The education industry is among the slowest of industries to adapt and innovate, and higher education faces a number of complex, pervasive challenges if it is to survive and meet the needs of students.
WGU Labs, the innovation arm of Western Governors University, has identified seven “wicked problems” facing higher education today. Wicked problems share a number of characteristics, including that they “are subject to real-world constraints that prevent multiple and risk-free attempts at solving.” Education policy, public health policy, and climate change are all examples of wicked challenges.
WGU Labs aims to be “an innovation engine driving transformation in higher education.” This transformation is essential given that higher education is facing a sustainability crisis that can’t be fixed by magical solutions or simple approaches.
That crisis is the product of several obstacles: Public opinion of higher-ed’s value is declining; higher-ed isn’t viewed as delivering results for students; and more students are looking for career-aligned credentials, certifications, and other non-academic degrees elsewhere.
In a December 2022 report, WGU Labs offers a look at the Wicked Problems that “are central to our understanding of the challenges and opportunities for higher education, and the lends through which our team of educators, learning designers, education technology experts, and researchers consider potential solutions in the education technology sector and marketplace, solutions in learning design, and solutions in policy.”
Wicked Problem #1: Postsecondary Access. Routes and entry points to postsecondary education unnecessarily limit access for individuals who do not match the historic student profile. Predictions for 2023: In order to meet the needs of new learner populations and increase access to flexible learning environments, we predict the rise of instructional designers as important purveyors of insight about the way students access and absorb tech-enabled content.
Wicked Problem #2: Financial Aid.

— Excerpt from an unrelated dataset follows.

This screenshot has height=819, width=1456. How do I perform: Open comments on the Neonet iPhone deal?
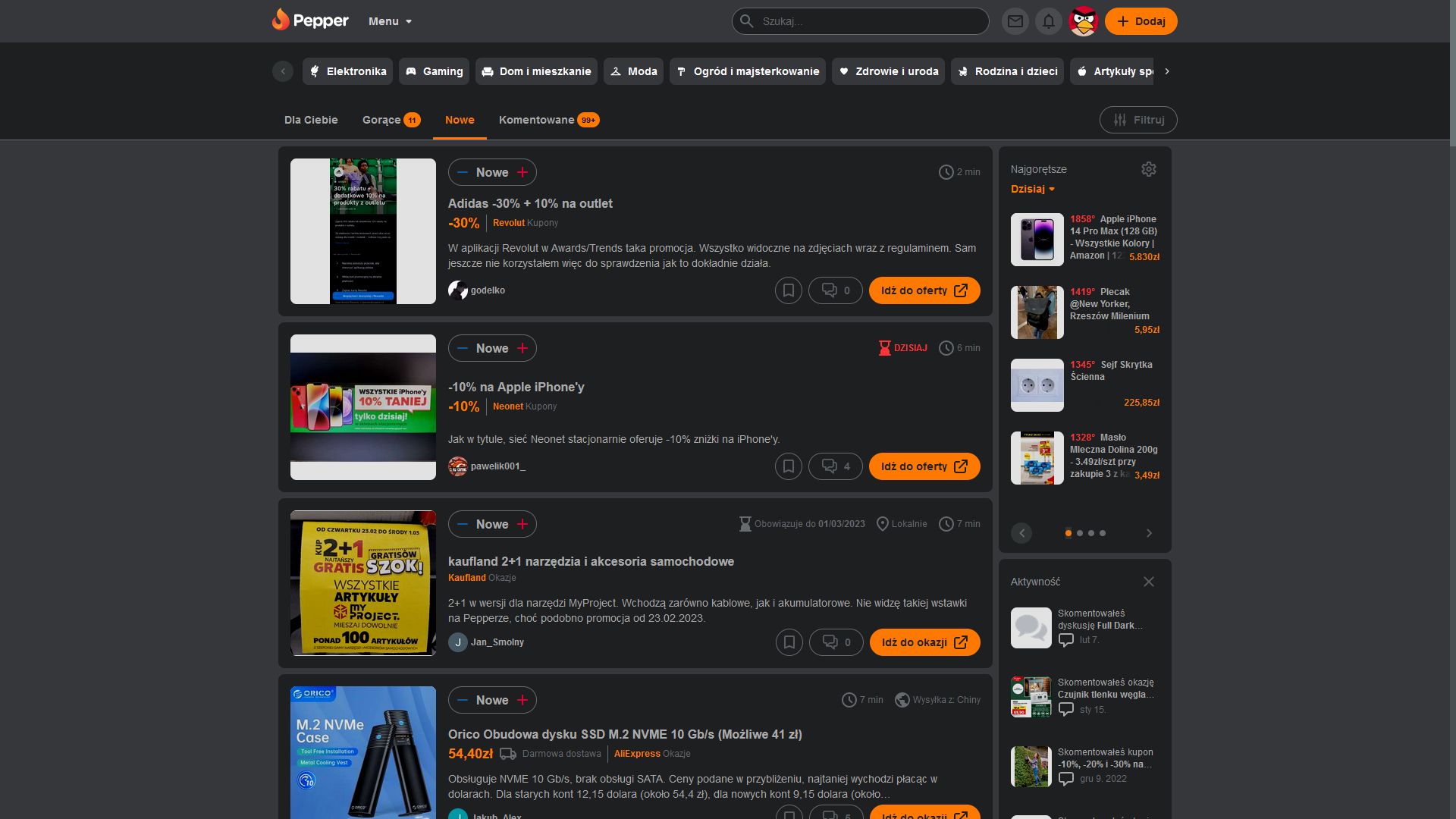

Lack of transparency around postsecondary education costs and financial support impedes access and opportunity, especially for historically underserved student populations. Predictions for 2023: The federal government is unlikely to ever offer emergency aid at the scale we saw during the pandemic but interest in alternative models of financial support remains high. Researchers and institutions will continue to try to understand the need for, and how to, efficiently dispense aid to students who are caught between paying essential bills and staying in school. Employers, who are looking for ways to both upskill and retain employees, will play an increasing role supporting learners financially, and institutions will need to better understand what that means for their students, their programs, and their relationship to these employers.